WHAT THE TASK ASKS => Search the entries for the word "icon". Copy every line that holds it.

○ ○ ○ ○ ○ ○ ○

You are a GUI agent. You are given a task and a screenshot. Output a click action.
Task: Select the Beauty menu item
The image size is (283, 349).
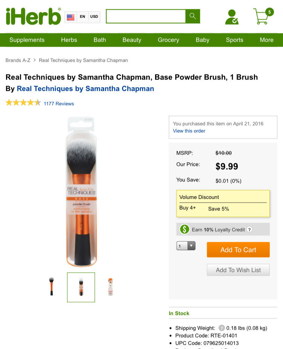(132, 40)
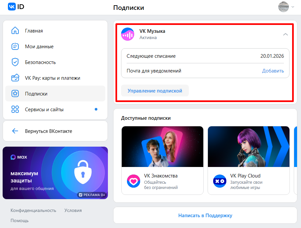Click the VK ID logo
Viewport: 301px width, 228px height.
[x=12, y=7]
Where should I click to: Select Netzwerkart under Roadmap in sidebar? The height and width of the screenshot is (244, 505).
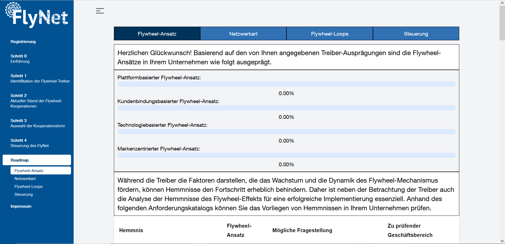[25, 179]
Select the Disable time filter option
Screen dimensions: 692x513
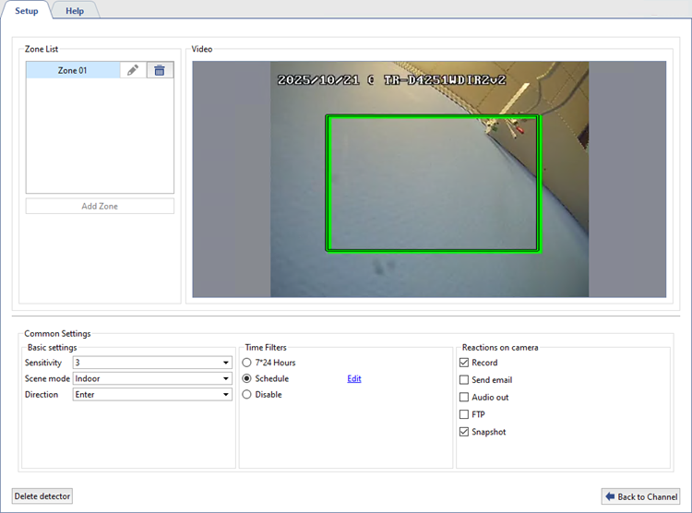246,394
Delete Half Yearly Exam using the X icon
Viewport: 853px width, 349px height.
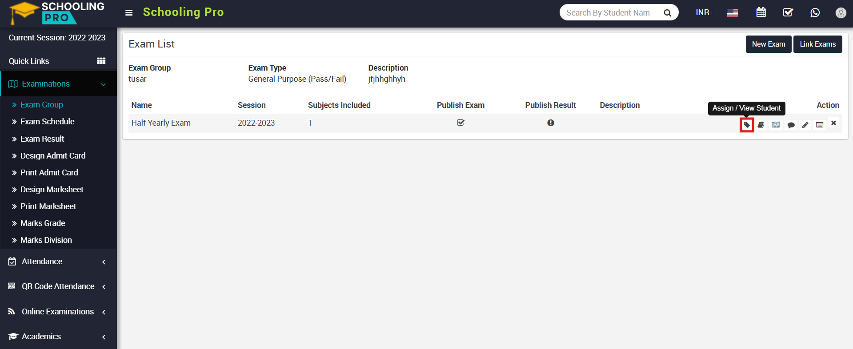click(834, 123)
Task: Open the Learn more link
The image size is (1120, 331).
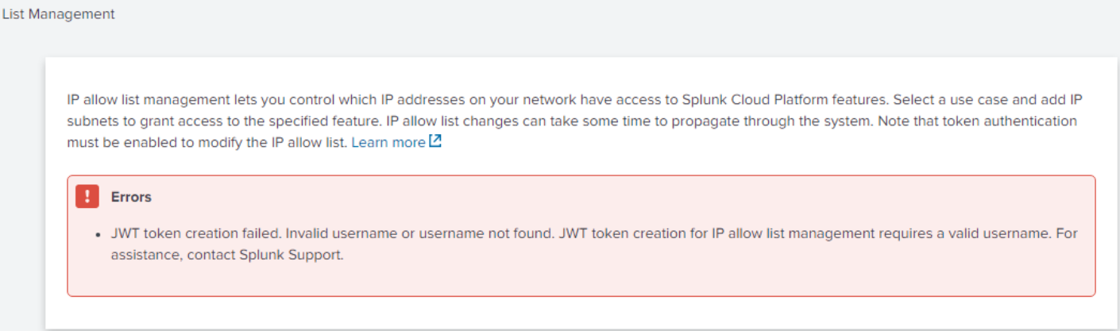Action: click(x=388, y=143)
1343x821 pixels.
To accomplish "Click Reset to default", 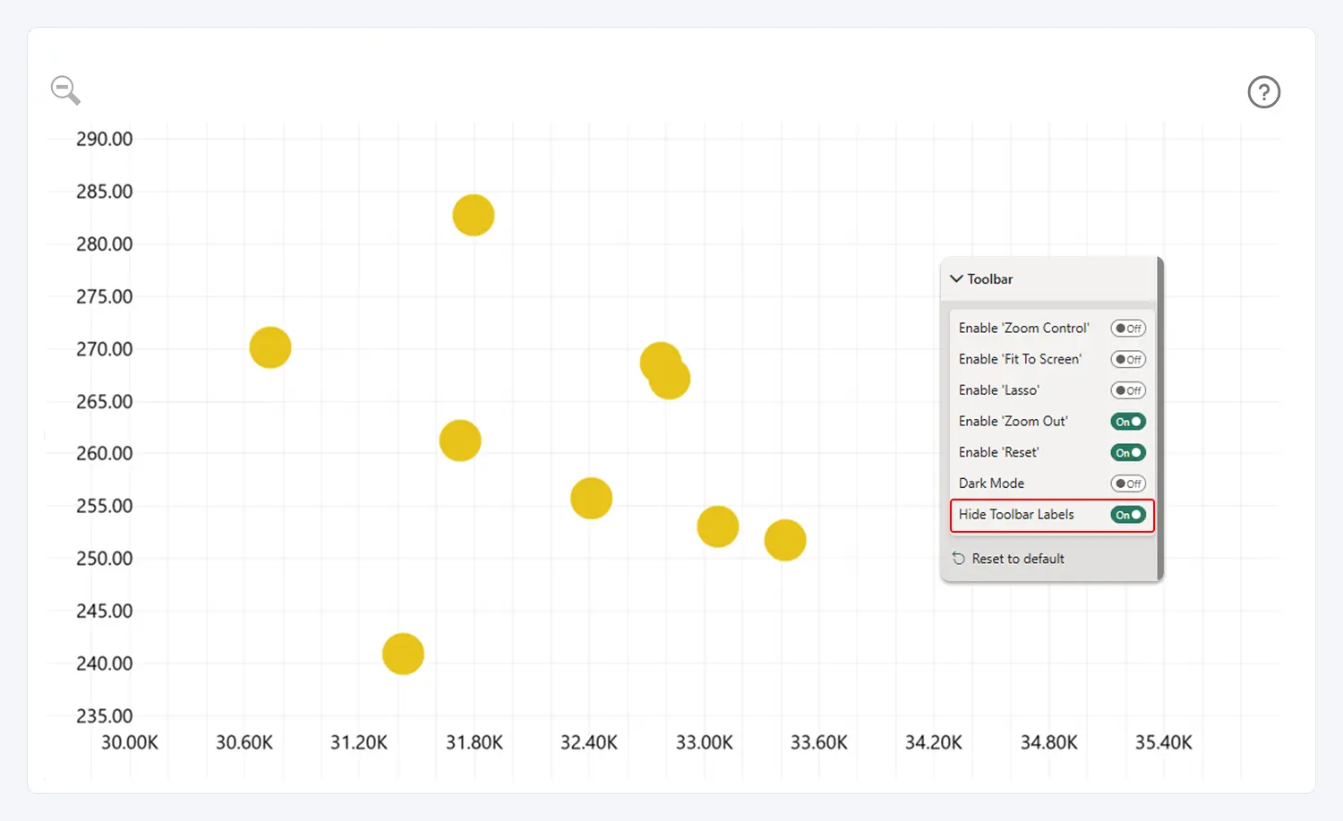I will coord(1008,559).
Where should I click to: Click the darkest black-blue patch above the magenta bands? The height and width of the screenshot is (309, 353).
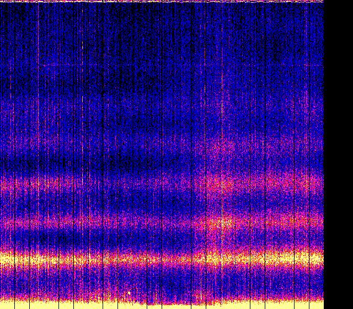tap(110, 163)
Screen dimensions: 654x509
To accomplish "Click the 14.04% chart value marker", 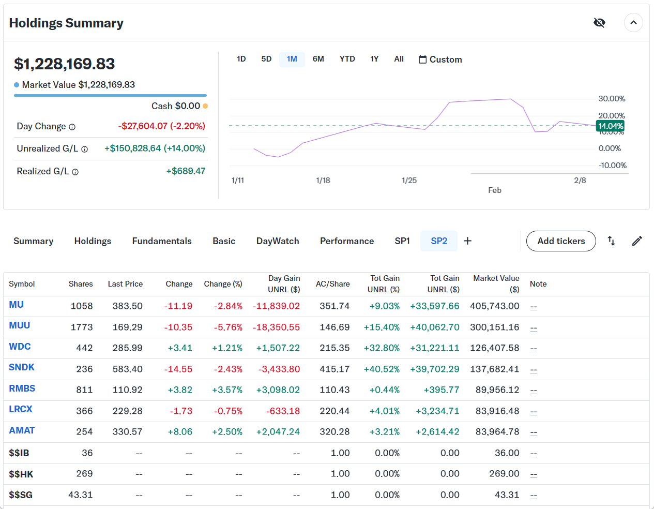I will click(610, 126).
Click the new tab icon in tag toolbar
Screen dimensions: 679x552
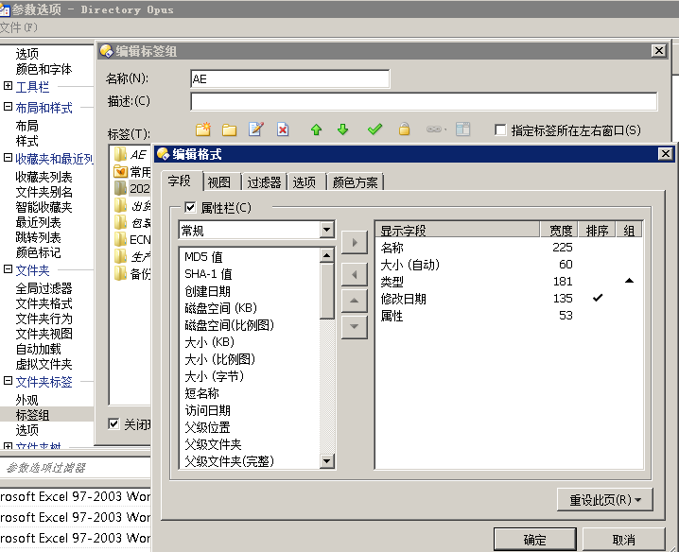point(202,129)
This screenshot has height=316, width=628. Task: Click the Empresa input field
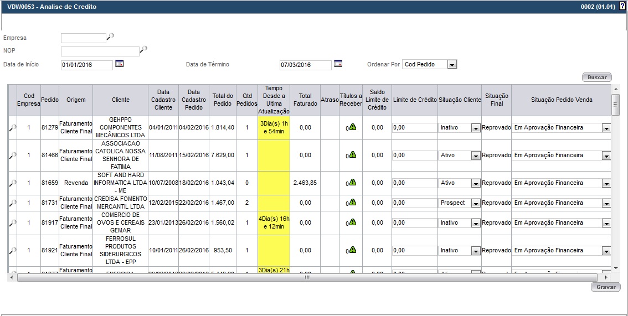pyautogui.click(x=83, y=38)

○ ○ ○ ○ ○ ○ ○

TASK SOLUTION =>
Delete Half Yearly Exam using the X icon
Click the new tab icon in tag toolbar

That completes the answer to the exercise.